ACTIVITIES OF 3,4‐DIHYDROXY‐ l ‐PHENYLALANINE AND 5‐HYDROXY‐ l ‐TRYPTOPHAN DECARBOXYLASES IN RAT BRAIN: ASSAY CHARACTERISTICS AND DISTRIBUTION

— Optimal assay conditions for decarboxylation of 3,4‐dihydroxy‐ l ‐phenylalanine (DOPA) and 5‐hydroxy‐ l ‐tryptophan (5‐HTP) were determined in homogenates of rat brain by use of a sensitive, precise microradiometric technique. The two activities exhibited widely different optima for pH, temperature and substrate concentrations. The activity of 5‐HTP decarboxylase was stimulated 2‐fold by added pyridoxal‐5‐phosphate and was relatively resistant to antagonists of pyridoxal‐P. By contrast, the activity of DOPA decarboxylase was stimulated 20‐fold by added coenzyme and could be completely inhibited by carboxyl trapping agents. DOPA decarboxylase activity in subcellular fractions of brain was associated predominately with the soluble fractions and its distribution in the various fractions closely paralleled that of lactic acid dehydrogenase. 5‐HTP decarboxylase activity in brain was distributed almost equally between soluble and particulate fractions, and its distribution within the particulate fractions differed from that of succinic acid dehydrogenase.

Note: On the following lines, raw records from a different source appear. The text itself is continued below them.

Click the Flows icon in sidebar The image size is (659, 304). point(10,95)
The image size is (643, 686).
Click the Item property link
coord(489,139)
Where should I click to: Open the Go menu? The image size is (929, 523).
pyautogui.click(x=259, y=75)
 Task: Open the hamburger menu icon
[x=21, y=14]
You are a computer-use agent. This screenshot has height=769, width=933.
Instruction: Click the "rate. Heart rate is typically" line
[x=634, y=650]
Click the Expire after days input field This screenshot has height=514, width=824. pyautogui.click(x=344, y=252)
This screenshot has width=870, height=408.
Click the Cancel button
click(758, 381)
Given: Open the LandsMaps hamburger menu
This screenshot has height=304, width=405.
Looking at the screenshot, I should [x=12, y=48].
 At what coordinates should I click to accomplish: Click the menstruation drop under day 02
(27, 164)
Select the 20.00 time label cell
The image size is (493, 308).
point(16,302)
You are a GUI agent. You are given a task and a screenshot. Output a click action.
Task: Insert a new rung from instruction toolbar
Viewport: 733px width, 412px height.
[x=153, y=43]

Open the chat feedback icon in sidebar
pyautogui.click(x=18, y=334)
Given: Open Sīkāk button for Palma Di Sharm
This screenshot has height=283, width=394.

The two decarboxylases in brain exhibited a 7‐fold divergence in relative specific activity when their respective distributions in subcellular fractions were compared. Similarly, the regional distributions of the two decarboxylases in rat brain did not parallel one another; e.g. there was a 4‐fold difference between the ratio of the two activities in cerebellum and that found in the corpus striatum.